GIVEN INSTRUCTION
Count the lines of the listing below that contain the string "size", matching case exactly, and give only that number.

SUPPLIED DATA

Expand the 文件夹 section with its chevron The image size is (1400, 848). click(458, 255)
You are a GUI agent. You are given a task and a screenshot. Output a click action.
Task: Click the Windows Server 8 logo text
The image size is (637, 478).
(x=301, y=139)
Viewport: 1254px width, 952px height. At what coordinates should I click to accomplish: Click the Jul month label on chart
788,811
==
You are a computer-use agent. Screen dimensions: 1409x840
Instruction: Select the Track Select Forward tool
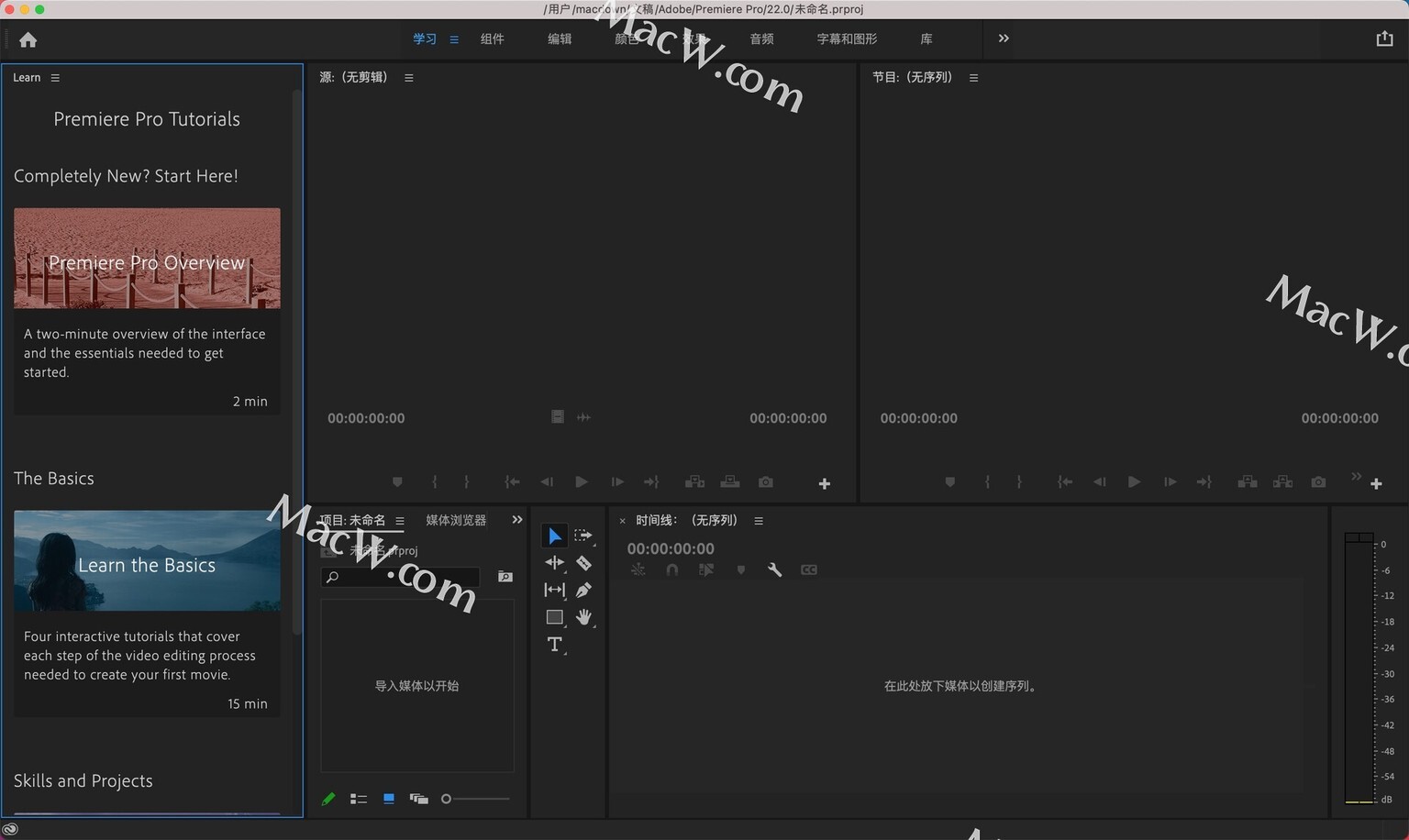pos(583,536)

RESPONSE TO THIS TASK
2